Blum Capital Partners, L.P.
- Company type: Private
- Industry: Private equity
- Founded: 1975; 51 years ago
- Founder: Richard C. Blum
- Headquarters: San Francisco, California
- Products: Leveraged buyout, PIPE, growth capital
- Total assets: $4.5 billion
- Number of employees: over 30
- Website: www.blumcapital.com

= Blum Capital =

American private equity firm

Blum Capital Partners, L.P., also known as Blum Capital, is an American private equity firm founded in 1975 by Richard C. Blum. The firm is headquartered in San Francisco, California. It is focused on leveraged buyout, growth capital and PIPE investments in small cap and middle-market companies. Blum Capital became known for pioneering a hybrid strategy for investing in public companies, combining private equity and strategic block investment.

==History==
Prior to founding his eponymous firm, Richard C. Blum worked at Sutro & Co., an investment management and brokerage company. While working at Sutro & Co., he led a partnership that acquired the struggling Ringling Bros. and Barnum & Bailey Circus in 1967, for $8 million. The Circus was then sold to Mattel Inc. for $50 million, in 1971.

Blum founded Blum Capital in 1975. As of 2011, Blum Capital managed $2.73 billion in stocks and investments.

Significant investments for Blum Capital have come from Fair Isaac, Lenovo, DHL Airways, and CB Richard Ellis.

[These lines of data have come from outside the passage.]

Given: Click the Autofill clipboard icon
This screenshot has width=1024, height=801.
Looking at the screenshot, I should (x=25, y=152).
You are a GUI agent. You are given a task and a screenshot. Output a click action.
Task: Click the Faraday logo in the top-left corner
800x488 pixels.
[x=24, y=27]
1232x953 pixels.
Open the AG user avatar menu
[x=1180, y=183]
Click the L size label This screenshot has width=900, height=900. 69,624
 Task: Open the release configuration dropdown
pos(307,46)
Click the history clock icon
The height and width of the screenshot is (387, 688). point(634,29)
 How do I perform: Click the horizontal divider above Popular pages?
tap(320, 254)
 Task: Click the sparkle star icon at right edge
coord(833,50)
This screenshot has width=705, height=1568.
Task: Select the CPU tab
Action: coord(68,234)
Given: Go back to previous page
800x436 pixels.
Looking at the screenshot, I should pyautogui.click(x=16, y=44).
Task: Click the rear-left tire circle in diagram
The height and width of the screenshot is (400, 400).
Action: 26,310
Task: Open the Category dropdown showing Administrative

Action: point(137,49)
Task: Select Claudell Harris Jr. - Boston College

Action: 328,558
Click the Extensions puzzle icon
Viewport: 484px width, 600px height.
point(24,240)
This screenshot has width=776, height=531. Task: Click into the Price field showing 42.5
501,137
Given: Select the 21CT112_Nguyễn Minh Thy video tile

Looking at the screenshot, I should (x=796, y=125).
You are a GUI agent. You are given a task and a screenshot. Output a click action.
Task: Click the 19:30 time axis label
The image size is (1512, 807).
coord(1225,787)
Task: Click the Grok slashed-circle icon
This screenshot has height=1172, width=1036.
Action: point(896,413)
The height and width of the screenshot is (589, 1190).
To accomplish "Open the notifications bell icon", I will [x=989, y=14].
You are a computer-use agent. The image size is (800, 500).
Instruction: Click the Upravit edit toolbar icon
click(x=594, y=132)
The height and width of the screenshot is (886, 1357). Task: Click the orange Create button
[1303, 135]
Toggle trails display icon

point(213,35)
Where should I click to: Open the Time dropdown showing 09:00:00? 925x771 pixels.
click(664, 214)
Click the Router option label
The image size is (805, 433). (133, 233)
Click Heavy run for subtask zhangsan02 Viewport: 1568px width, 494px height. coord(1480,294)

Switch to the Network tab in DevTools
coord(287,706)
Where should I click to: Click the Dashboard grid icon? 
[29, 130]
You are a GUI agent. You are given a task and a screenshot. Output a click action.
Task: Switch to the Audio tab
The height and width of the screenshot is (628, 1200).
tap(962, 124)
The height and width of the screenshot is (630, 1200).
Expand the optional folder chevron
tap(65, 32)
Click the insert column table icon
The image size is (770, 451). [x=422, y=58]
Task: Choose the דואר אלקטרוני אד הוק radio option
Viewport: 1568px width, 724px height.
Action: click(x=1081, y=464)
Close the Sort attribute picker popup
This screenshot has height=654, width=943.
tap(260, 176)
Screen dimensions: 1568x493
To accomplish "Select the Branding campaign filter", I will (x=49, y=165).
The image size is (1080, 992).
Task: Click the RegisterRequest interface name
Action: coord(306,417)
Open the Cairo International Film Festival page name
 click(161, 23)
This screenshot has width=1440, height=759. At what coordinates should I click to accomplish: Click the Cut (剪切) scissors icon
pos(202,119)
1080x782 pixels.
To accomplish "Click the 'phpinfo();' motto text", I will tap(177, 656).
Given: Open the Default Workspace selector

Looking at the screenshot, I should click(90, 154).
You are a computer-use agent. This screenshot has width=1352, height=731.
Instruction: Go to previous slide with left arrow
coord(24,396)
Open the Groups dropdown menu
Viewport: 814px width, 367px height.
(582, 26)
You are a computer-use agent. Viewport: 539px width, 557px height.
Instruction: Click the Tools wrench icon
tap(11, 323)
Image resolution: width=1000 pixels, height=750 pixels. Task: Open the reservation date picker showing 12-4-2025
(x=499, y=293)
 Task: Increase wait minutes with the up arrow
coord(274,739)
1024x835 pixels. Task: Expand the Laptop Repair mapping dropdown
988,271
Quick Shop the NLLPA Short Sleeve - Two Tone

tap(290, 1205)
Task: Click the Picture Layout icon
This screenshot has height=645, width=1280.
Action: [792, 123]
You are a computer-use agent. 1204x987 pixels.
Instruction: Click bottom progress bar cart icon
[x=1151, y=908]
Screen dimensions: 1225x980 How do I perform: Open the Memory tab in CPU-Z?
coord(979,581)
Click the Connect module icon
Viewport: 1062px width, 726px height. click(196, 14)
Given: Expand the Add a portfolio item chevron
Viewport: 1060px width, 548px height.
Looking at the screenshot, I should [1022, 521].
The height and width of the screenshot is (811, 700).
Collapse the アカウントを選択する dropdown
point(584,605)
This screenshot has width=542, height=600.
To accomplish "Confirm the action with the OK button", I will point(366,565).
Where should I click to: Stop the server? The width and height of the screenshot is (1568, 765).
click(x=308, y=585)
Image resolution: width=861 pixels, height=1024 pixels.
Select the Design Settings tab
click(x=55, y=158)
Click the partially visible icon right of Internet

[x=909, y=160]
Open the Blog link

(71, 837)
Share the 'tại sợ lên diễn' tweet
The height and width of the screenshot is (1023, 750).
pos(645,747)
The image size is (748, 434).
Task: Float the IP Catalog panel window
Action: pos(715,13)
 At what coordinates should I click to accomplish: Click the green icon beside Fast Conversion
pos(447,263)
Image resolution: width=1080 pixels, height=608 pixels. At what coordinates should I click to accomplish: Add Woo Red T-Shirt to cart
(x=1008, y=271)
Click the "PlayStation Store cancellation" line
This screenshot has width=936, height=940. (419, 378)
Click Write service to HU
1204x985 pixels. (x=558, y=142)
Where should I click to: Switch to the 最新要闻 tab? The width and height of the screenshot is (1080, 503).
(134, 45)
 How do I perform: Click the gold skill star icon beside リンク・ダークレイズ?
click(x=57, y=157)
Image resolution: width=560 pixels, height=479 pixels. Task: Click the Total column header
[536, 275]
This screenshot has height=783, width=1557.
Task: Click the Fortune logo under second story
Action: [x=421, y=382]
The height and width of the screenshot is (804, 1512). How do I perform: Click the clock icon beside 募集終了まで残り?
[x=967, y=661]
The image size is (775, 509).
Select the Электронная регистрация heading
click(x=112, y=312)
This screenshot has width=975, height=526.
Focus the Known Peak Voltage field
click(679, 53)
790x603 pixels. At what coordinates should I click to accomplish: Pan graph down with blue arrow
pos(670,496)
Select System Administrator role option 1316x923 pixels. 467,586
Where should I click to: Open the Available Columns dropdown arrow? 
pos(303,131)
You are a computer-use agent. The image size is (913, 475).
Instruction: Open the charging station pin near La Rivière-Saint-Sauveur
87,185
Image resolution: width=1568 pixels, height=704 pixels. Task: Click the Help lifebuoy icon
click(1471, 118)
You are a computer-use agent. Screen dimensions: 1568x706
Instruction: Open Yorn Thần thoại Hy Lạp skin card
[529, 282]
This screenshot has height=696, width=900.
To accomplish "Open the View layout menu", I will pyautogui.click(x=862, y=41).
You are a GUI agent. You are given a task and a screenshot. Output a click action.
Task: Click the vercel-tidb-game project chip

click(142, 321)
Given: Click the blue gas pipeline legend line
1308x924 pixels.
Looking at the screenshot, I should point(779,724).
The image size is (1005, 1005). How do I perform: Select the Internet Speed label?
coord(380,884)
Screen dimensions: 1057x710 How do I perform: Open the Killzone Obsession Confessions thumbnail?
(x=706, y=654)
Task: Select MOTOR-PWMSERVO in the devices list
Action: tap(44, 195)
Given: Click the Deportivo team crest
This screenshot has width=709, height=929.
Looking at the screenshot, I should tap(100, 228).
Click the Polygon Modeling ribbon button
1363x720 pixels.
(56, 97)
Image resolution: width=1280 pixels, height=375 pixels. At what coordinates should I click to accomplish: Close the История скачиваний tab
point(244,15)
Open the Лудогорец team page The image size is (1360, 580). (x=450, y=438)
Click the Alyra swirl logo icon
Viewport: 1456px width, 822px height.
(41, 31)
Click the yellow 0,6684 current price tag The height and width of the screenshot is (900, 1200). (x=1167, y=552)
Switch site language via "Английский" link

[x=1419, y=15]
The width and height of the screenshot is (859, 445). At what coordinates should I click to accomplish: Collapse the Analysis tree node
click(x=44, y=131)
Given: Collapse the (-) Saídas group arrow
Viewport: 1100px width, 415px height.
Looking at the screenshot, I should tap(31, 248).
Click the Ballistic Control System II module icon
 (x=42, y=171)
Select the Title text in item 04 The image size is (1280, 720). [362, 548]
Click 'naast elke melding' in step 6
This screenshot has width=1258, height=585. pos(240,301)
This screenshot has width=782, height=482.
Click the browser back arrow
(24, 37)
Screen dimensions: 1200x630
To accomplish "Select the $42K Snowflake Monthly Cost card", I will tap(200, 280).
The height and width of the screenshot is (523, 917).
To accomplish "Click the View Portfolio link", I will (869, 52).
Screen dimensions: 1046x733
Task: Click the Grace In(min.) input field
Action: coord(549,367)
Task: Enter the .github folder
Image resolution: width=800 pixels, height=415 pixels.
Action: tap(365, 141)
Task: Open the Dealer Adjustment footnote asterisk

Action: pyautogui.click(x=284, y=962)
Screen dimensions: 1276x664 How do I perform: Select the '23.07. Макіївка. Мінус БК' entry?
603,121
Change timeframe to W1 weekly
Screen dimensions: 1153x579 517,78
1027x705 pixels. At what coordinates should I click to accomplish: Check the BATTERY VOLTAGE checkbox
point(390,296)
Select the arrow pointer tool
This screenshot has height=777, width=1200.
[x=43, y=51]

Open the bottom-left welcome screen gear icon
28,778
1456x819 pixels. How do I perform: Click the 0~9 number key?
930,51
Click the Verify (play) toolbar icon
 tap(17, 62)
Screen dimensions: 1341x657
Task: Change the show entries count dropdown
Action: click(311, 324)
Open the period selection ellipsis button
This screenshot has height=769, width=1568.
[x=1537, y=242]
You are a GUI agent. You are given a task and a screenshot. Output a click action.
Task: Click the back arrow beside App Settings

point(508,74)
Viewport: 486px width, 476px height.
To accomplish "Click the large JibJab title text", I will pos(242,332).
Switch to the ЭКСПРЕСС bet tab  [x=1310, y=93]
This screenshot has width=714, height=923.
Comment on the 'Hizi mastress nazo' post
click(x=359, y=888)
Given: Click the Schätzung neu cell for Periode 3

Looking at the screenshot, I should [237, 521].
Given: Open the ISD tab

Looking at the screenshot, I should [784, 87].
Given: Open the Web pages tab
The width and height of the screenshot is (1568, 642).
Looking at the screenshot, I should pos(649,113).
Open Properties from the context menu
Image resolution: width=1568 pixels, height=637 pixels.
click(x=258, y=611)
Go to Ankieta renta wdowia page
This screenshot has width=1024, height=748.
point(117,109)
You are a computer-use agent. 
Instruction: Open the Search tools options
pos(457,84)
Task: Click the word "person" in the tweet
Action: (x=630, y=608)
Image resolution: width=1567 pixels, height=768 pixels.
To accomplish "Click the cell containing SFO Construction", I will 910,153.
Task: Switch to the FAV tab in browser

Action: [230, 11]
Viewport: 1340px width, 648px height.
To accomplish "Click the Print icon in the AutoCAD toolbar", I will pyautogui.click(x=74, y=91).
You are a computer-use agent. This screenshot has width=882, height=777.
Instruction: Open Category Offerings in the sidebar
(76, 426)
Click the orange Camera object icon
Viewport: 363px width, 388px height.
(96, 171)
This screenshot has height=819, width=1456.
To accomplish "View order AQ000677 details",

In 1994, Blum Capital entered into a joint venture, Newbridge Capital, with Texas Pacific Group and ACON Investments to invest in Asia and Latin America.

== Investments ==
After the 2008 financial crisis, the firm sustained major financial losses in its real estate investments. Its investment into CB Richard Ellis Group (CBRE)—into which Blum Capital had invested over the previous 30 years, helping to take the company public—decreased by about 37% amid "global economic concerns that impacted real estate markets".

In June 2011, Blum Capital had a $1.87 billion stock portfolio, which had decreased 36%, to about $1.19 billion, by November 2011. Six of the firm's seven-largest public stock investments had also lost "at least 22% of their value" in the same five-month period.

On October 9, 2012, Wolverine World Wide, Golden Gate Capital and Blum Capital took over Collective Brands.

On March 26, 2015, it was announced that Blum Capital and FRHI Hotels & Resorts will acquire 88% of the shares of the Grand del Mar Resort in San Diego.